2013-08-31 16:28:06 - Recently published research from Business Monitor International, "Equatorial Guinea Oil & Gas Report Q4 2013", is now available at Fast Market Research
Rising interest in the deepwater potential of West Africa leaves Equatorial Guinea favourably placed, with proven hydrocarbon potential and a number of active operators. While we see opportunity for gains in oil output over the near term as new fields come online, the gains are set to be marginal and the increase in output temporary. We forecast that output will trend lower over the latter half of the decade, notwithstanding the upside for any new commercial discoveries. On the gas side, recent exploration success suggests Ophir has firmed-up the resource base to support an expansion of the country's liquefied natural gas export capacity, which could come in the form of a floating terminal or a new train at the existing
export facility. However, a decision is not imminent and given uncertainty regarding financing and potential export markets amid rising competition for market share, there remain a number of obstacles to overcome as the planned 2014 decision date approaches.
Full Report Details at
- www.fastmr.com/prod/670639_equatorial_guinea_oil_gas_report_q4_2 ..
The key trends and developments in Equatorial Guinea's oil and gas sector are:
* BMI expects oil production to reach approximately 325,000 barrels per day (b/d) in 2013, before peaking at 331,200b/d in 2016. Production growth will be driven almost entirely by new production from Noble Energy's Aseng and Alen developments. This will offset declining output from the flagship Zafiro field. Beyond 2016, we anticipate a steady decline in production unless further investment is made in exploration and production (E&P) with new discoveries being brought online.
* Equatorial Guinea recently announced the awarding of a number of onshore and offshore blocks to small and mid-sized players. Traditional international oil companies (IOCs) and players from Brazil, Africa, and Asia were among the winners. In announcing the awards, officials said other blocks would be put up for auction as additional 3D seismic data was made available.
* Equatorial Guinea's deepwater continues to attract operator interest. In May, Noble and junior PA Resources reported an oil discovery on Block I. Further investment, including drilling, is planned by other firms active offshore. Supported by high prices, we expect deepwater drilling to remain a key strength of the country's oil and gas sector on the back of rising interest in West Africa's offshore potential.
* Equatorial Guinea remains overly dependent on hydrocarbons production, which generates 78.0% of GDP, 89.0% of tax revenue and 97.0% of exports, according to BMI data. Concerns regarding the country's business environment, where high levels of corruption are often suggested, are evidenced by an announcement form the Norwegian Sovereign Wealth Fund that officials are considering divesting shares in oil and gas companies that operate in Equatorial Guinea given longstanding concerns that the country's oil wealth has not been used to alleviate chronic poverty.
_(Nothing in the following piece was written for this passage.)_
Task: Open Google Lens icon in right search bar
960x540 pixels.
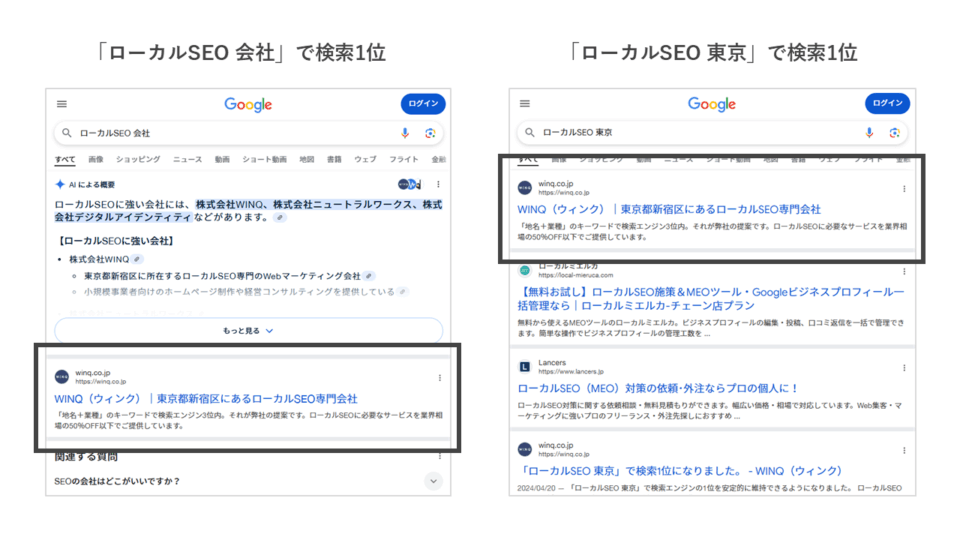Action: coord(894,132)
* Ophir's latest offshore discoveries at Block R pose upside risk to our gas production forecasts. A decision to commercially develop the fields in support of an LNG expansion would cause us to revise our figures upward. In the most recent development, Ophir is reportedly considering a floating LNG platform. This concept may offer a more flexible and lower cost path toward monetisation, but could conflict with government plans for the larger and more permanent investment that would come with the addition of another train to the existing LNG export facility.
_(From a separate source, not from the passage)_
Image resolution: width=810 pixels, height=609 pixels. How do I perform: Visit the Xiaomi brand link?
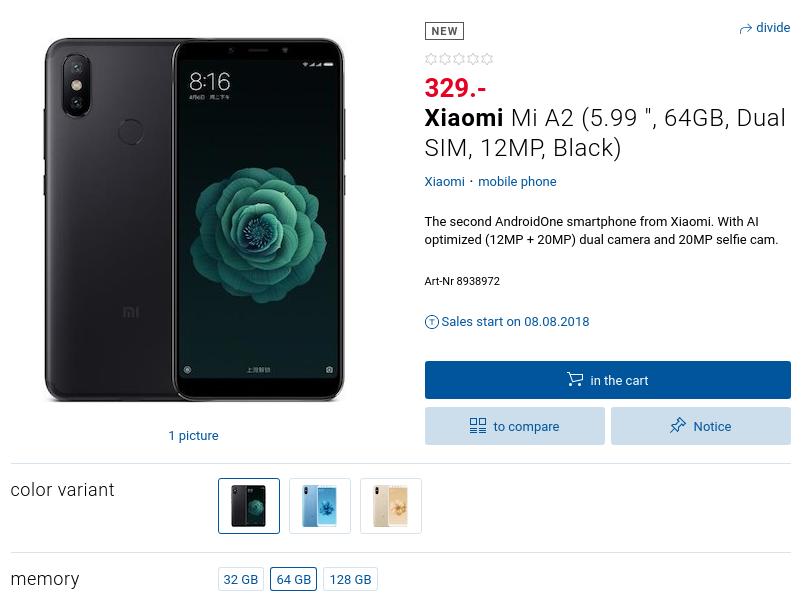point(444,181)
* Without a decision to develop Block R - which has yet to be included in our forecast as we await FID - or additional exploration success, we expect gas production to reach 7.1bcm in 2013 and fall to 5.9bcm by 2022. We see further upside on gas from any push to reduce flaring, although we note that such moves will require upfront investment in the infrastructure to capture and process gas.
* Oil and gas demand is set to rise steadily over our forecast period, with demand for the latter set to increase at a faster rate as the economy continues to expand and domestic infrastructure improves. BMI forecasts consumption of 1.8bcm in 2013, rising to 2.7bcm by 2022.
The development of a new 22,000b/d refinery at Mbini was set for a final investment decision (FID) at the end of 2012; yet, at the time of writing, no news regarding the project's fate was available. The government recently approached Sinopec to participate in the construction of the facility. Of all potential commercial partners, only Sinopec would be allowed an ownership stake in the facility, if selected. At the time of writing we assume an OPEC basket oil price for 2013 of US$103/bbl, falling to US$101/bbl in 2014.